__Work instruction__: Pull each line holding the word "screenshot" from the data.

__Information supplied__:
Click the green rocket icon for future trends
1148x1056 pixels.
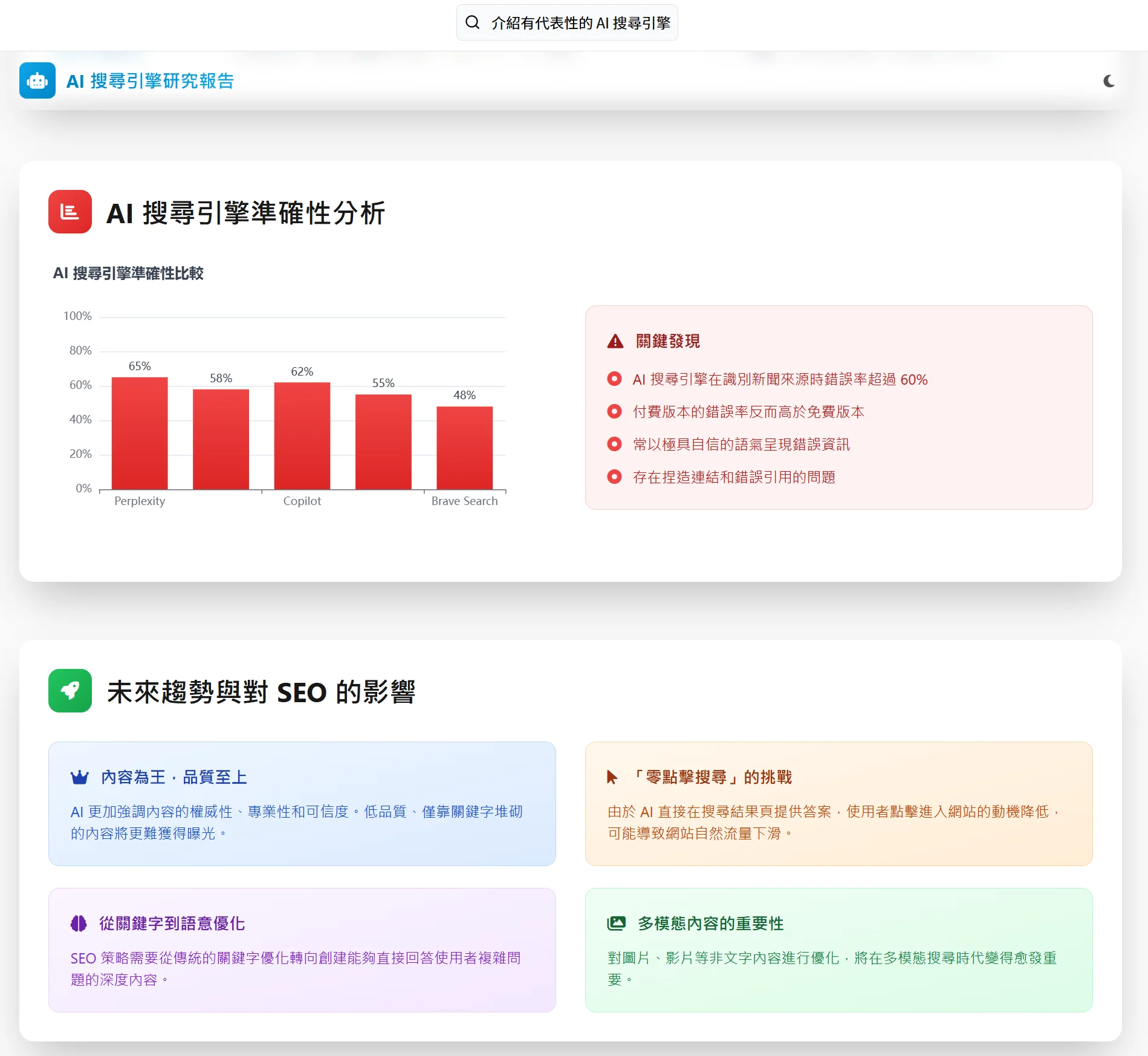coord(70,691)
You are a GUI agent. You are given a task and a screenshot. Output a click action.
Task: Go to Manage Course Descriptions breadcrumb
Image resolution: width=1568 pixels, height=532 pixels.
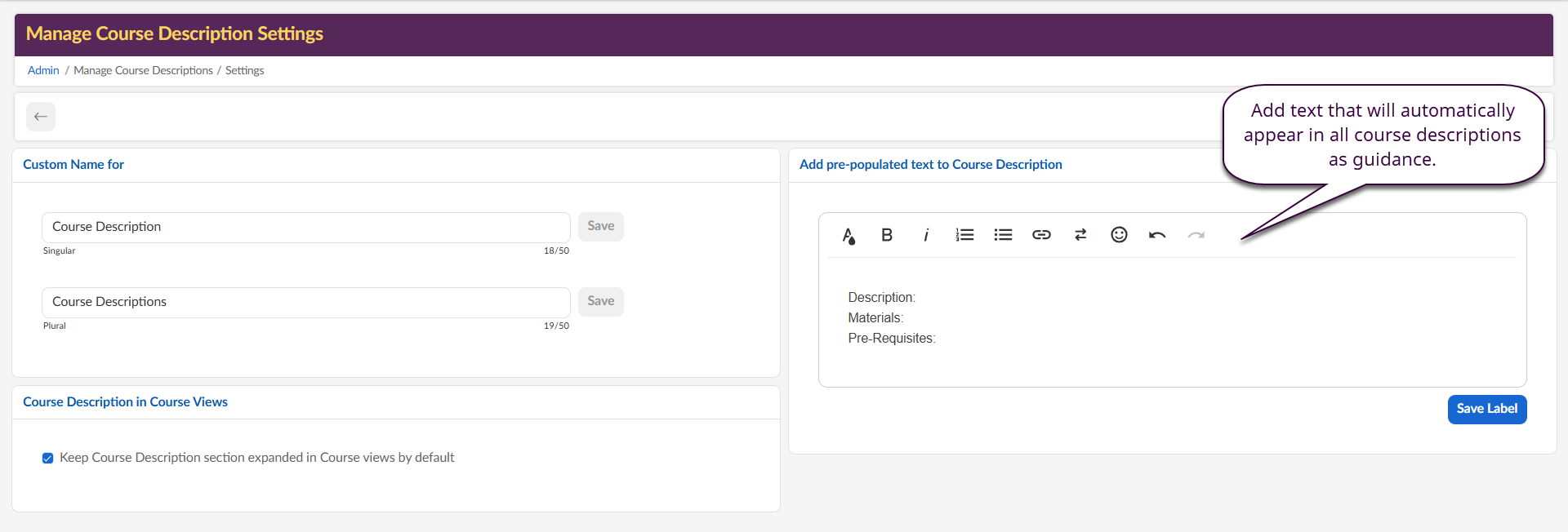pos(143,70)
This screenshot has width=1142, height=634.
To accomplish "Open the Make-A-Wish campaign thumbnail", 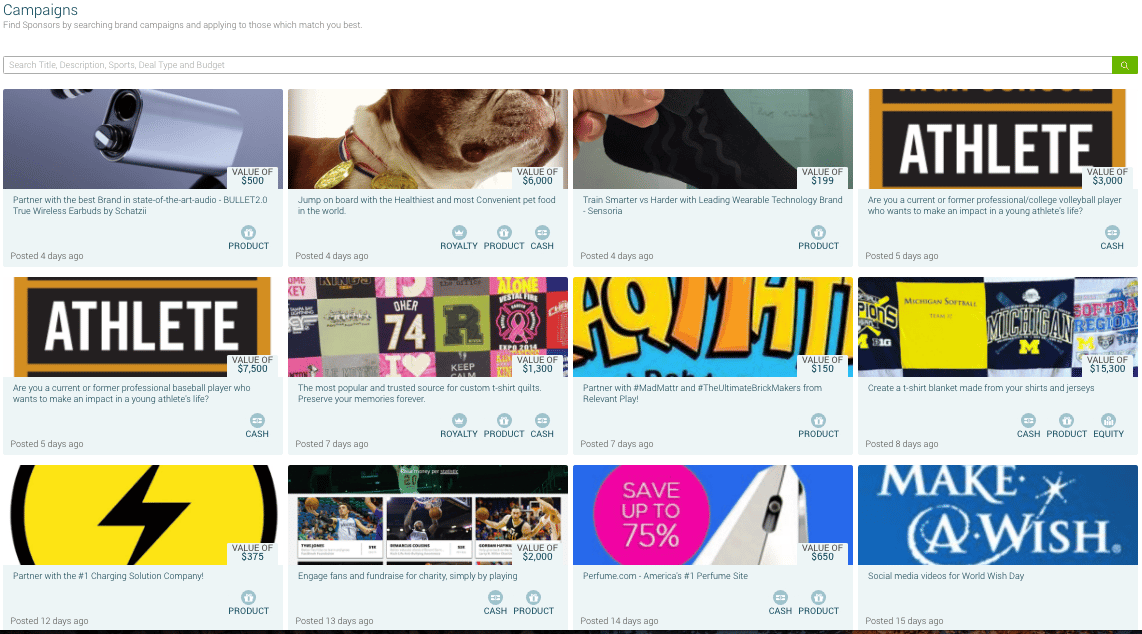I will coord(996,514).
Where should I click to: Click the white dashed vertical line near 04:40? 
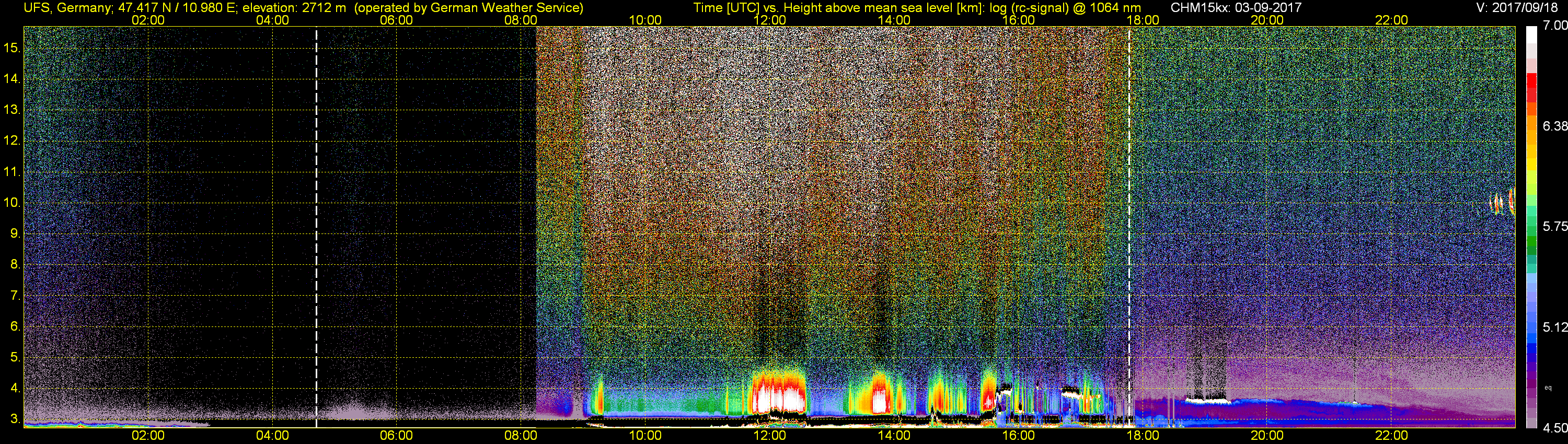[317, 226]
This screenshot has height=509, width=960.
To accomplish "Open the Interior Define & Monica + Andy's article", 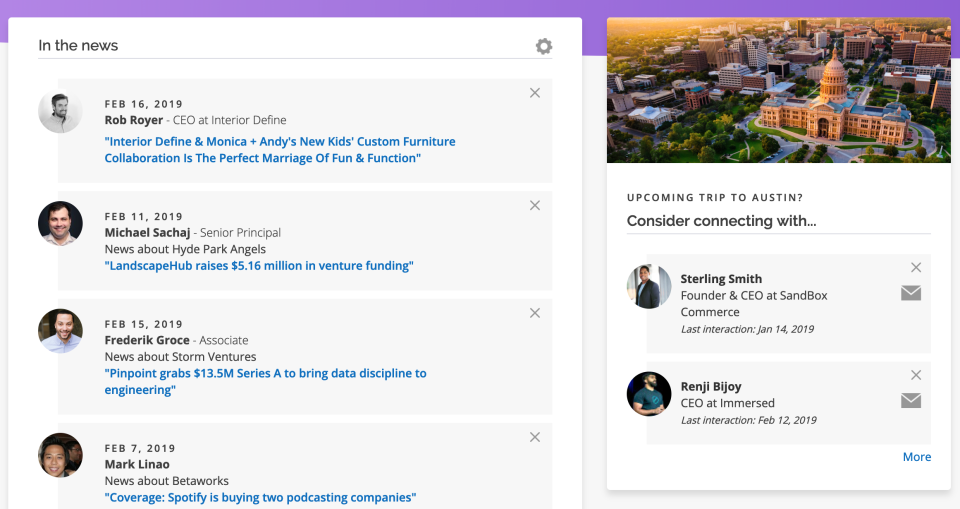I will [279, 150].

__Response for this exercise__:
You are a GUI agent. You are given a task and a screenshot. Output a click action.
This screenshot has width=1142, height=634.
This screenshot has height=509, width=960.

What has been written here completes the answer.